We first adjust for weekly seasonality before calibrating the data onto GDP based on a deep dive into the impact on the French economy conducted in late March by the country’s National Institute of Statistics and Economic Studies.
This reported that the economy was operating 35% below normal levels at that time. This was a particularly bleak assessment based on alternative data sets such as credit-card usage and surveys of different sectors. We shouldn’t take it too literally, but it gives us an anchor against which to benchmark economic activity given Apple’s mobility index for France was down 82% at the time.

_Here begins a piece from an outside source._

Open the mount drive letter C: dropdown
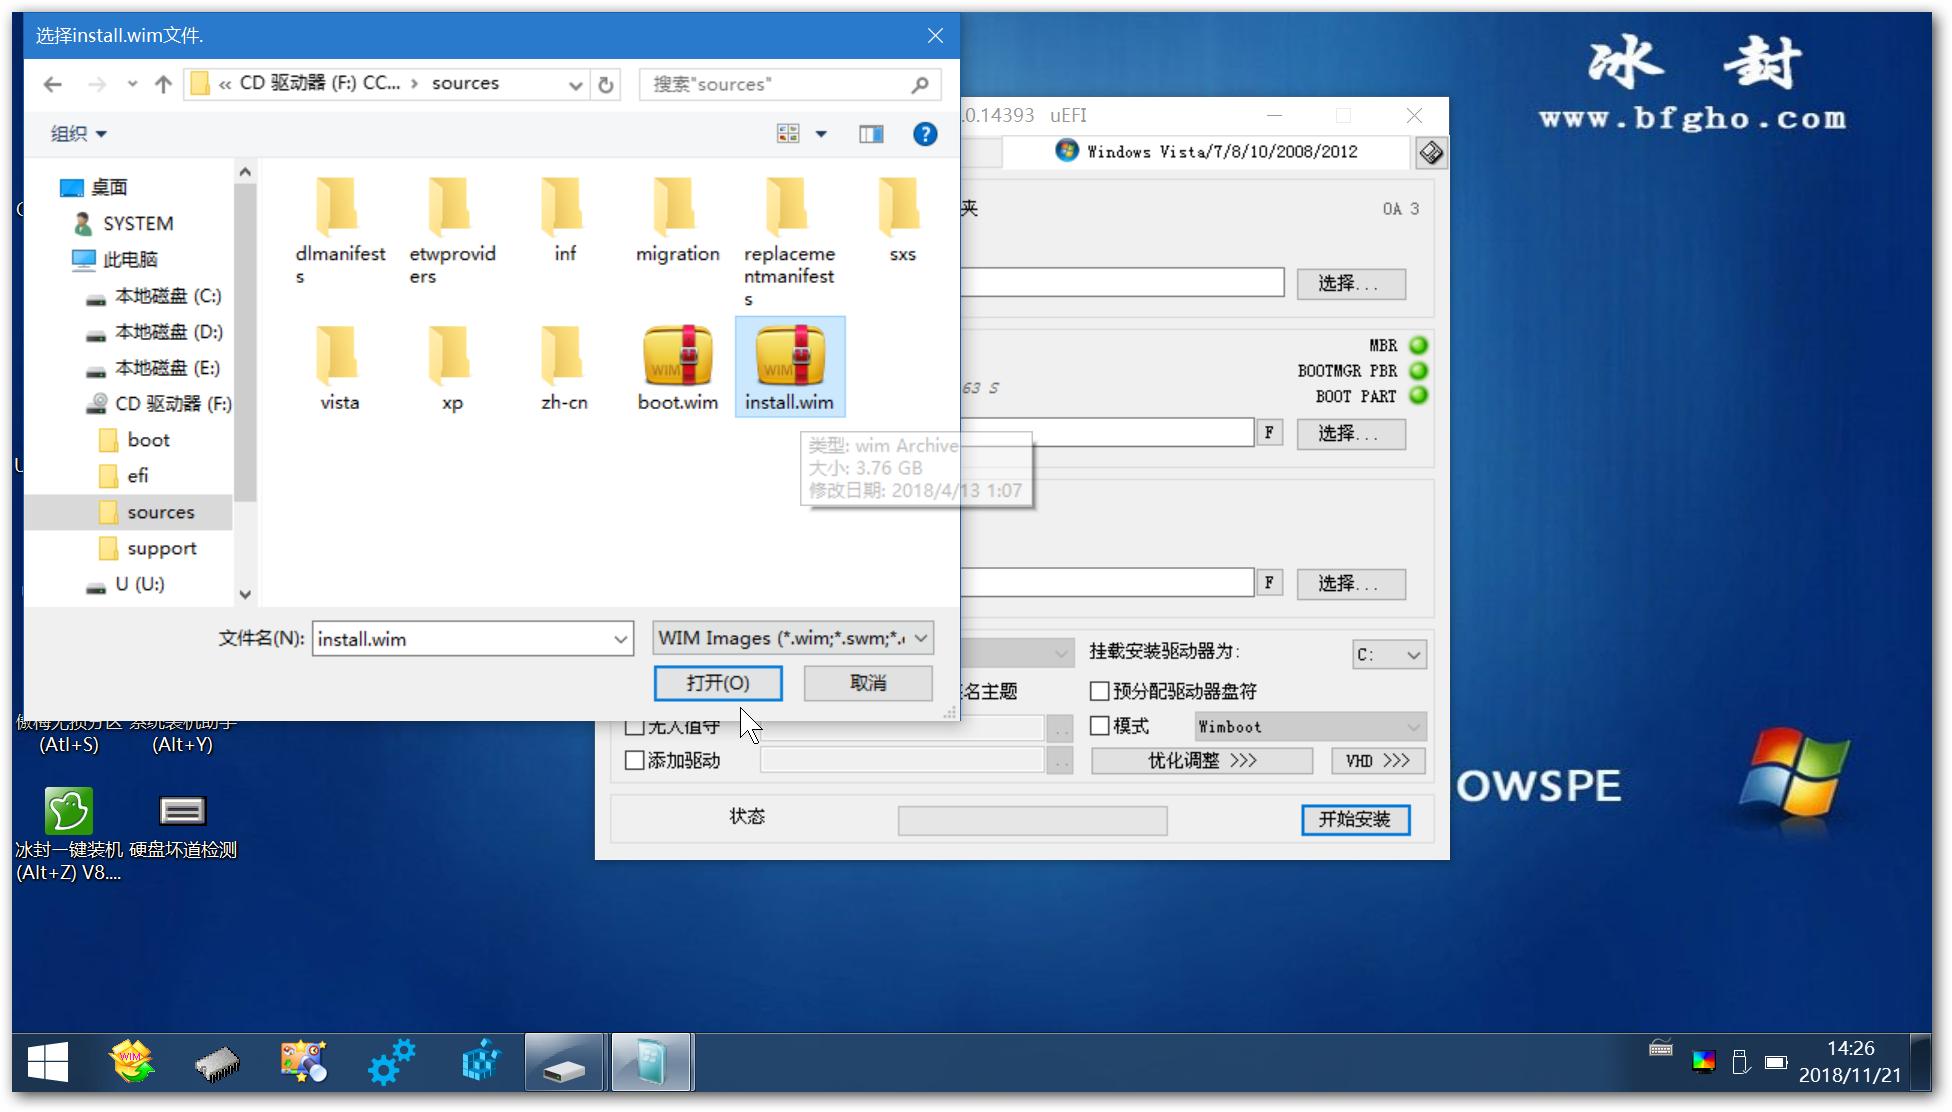Viewport: 1952px width, 1112px height. 1416,654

Based on our analysis of this relationship between mobility and economic activity, and acknowledging the caveats already mentioned, the US is holding up better than elsewhere (from an economic perspective) and is gradually reopening.
We’ve also seen signs of economic improvement in Southern Europe as some restrictions have been lifted, although the trend in Spain has deteriorated recently.
One caveat to this approach applies to emerging markets. Given that Apple users in countries like India and South Africa are likely to reflect a narrow elite, the data may not provide an ‘apples-to-apples’ comparison for such regions versus developed economies.
Overall, though, this information about mobility trends on the ground is one more source of insight into the likely nature and duration of the current downturn. Along with the other data sources we monitor, this helps build a nuanced picture of the global economy and inform our views of the macro environment, the probable direction of risk sentiment in the market, and the outlook for businesses.